***** Exercise input *****

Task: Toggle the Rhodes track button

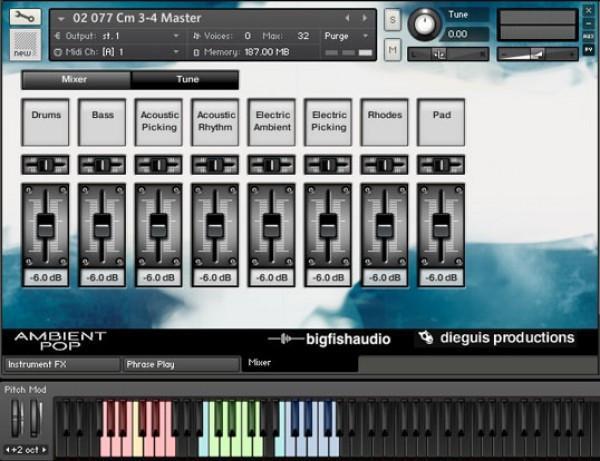Action: (385, 121)
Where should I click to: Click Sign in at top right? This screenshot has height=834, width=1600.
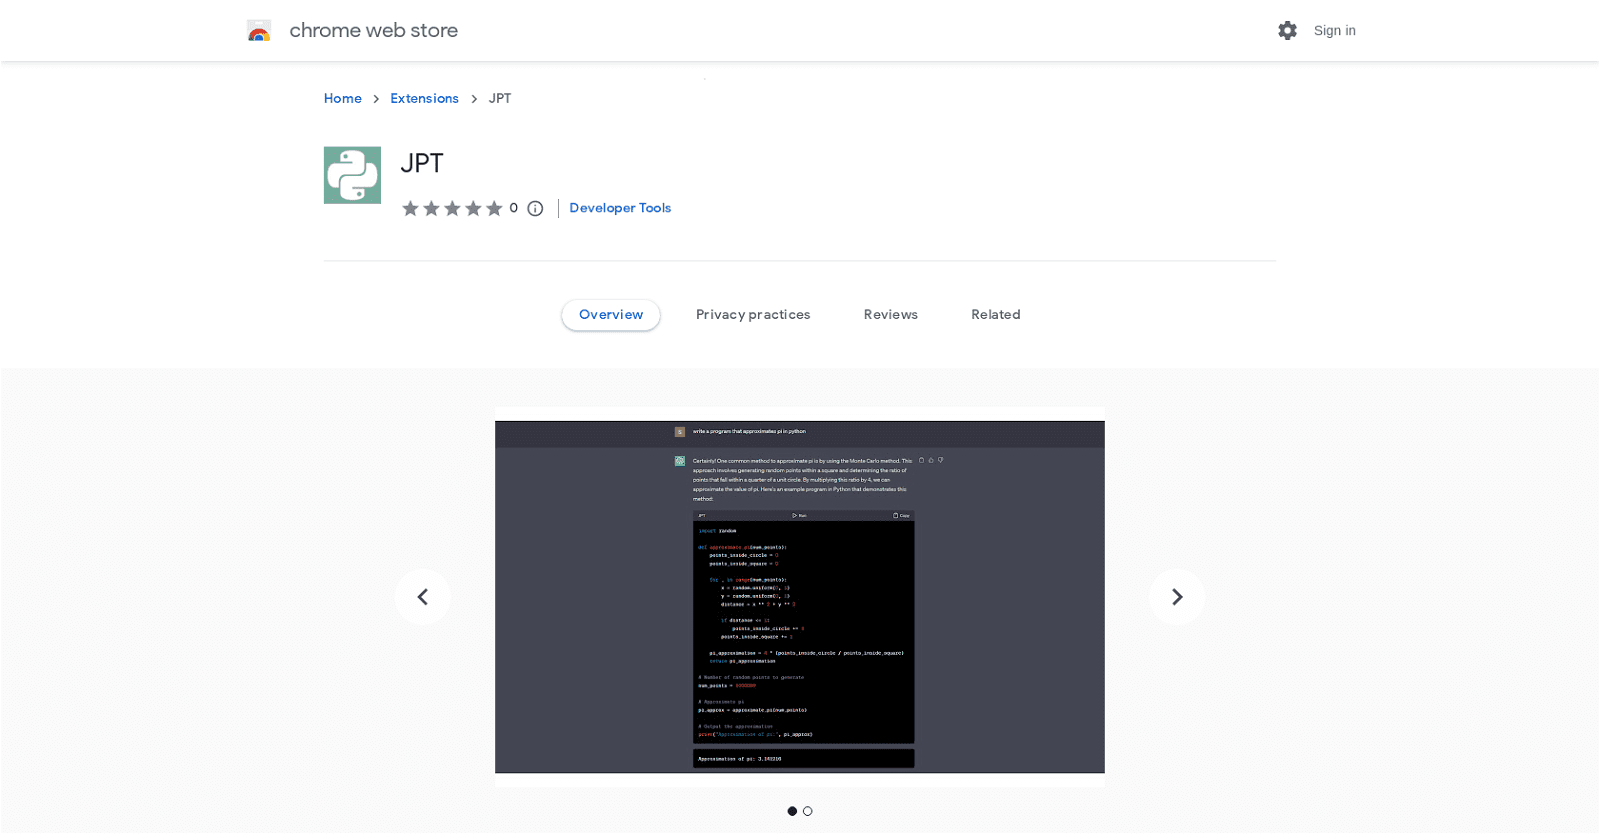click(x=1334, y=31)
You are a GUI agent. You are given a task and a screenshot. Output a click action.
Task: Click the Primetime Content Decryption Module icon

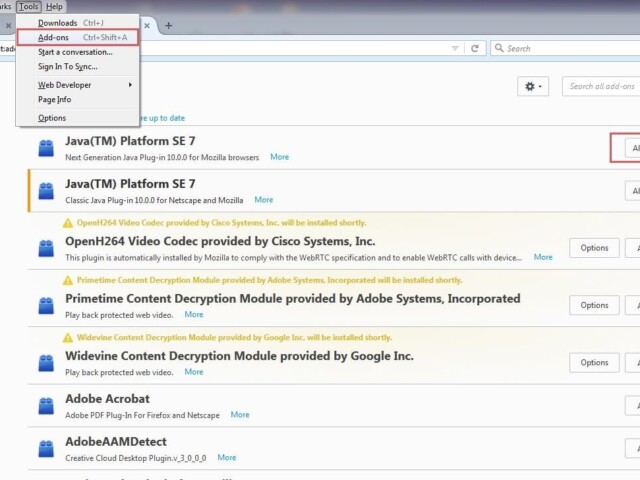click(45, 305)
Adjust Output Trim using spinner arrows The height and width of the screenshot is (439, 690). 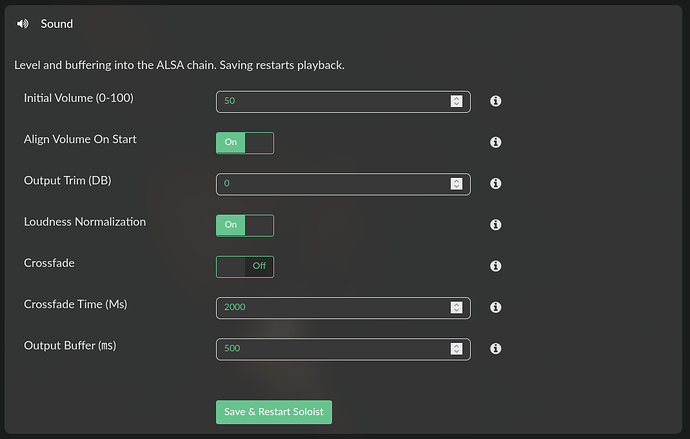pos(456,183)
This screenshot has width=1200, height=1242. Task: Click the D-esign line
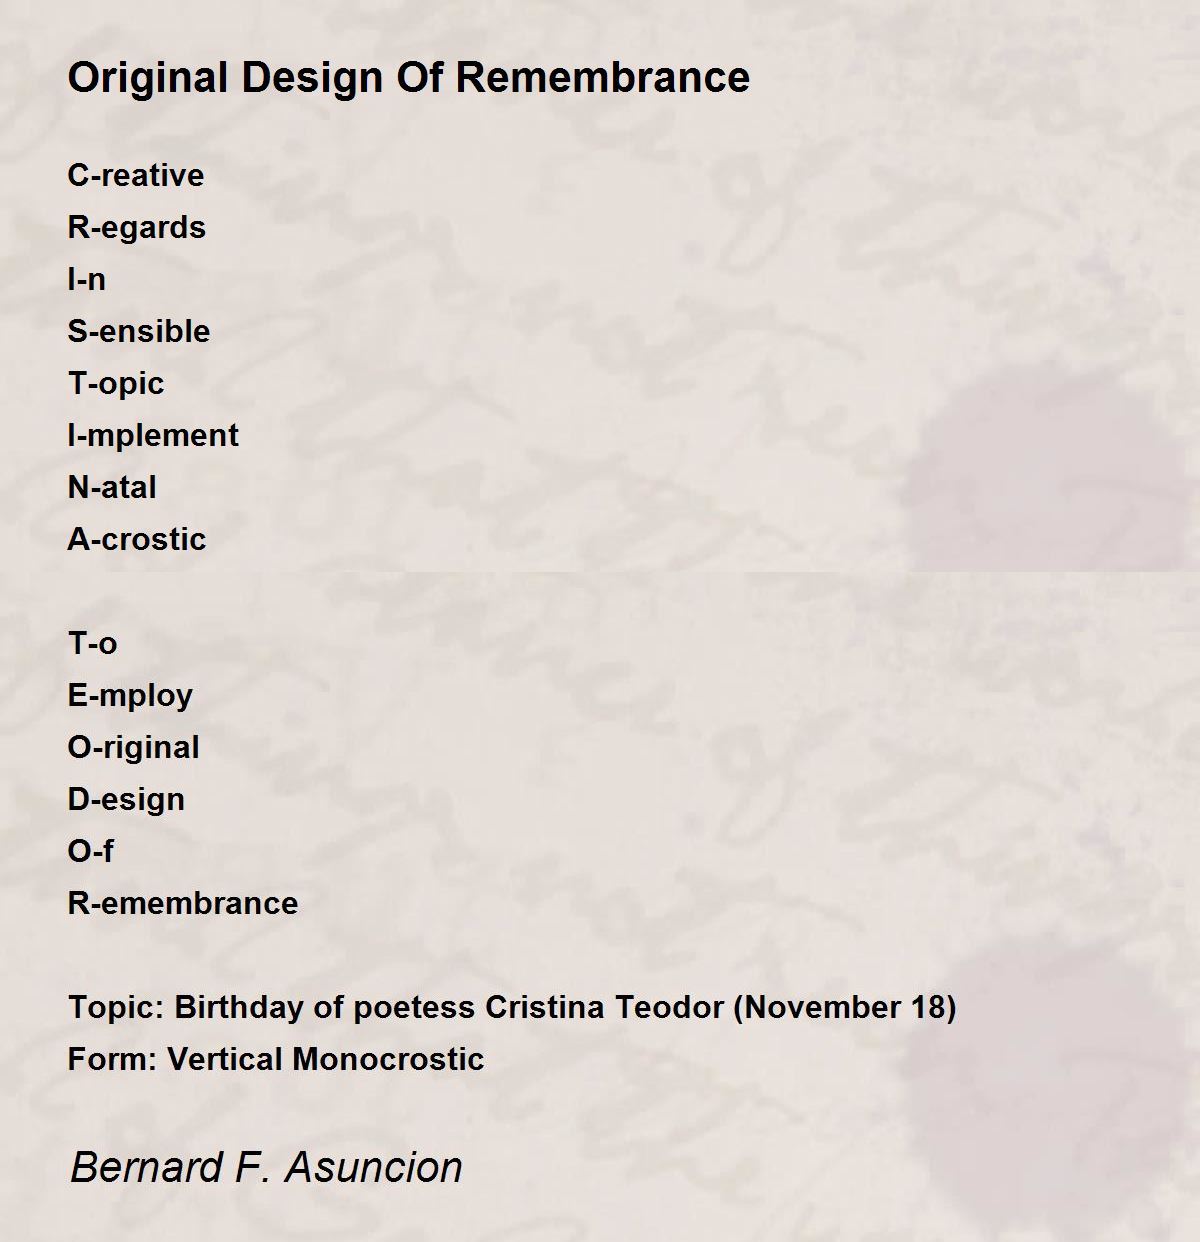click(x=126, y=799)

*****

Exercise goal - In the answer, retype exactly and only the lines from the one holding "This screenshot has width=1200, height=1242." through the end of the listing, keeping both ends and dropping every picture.

The answer -
This screenshot has width=1200, height=1242. Task: Click the D-esign line
click(x=126, y=799)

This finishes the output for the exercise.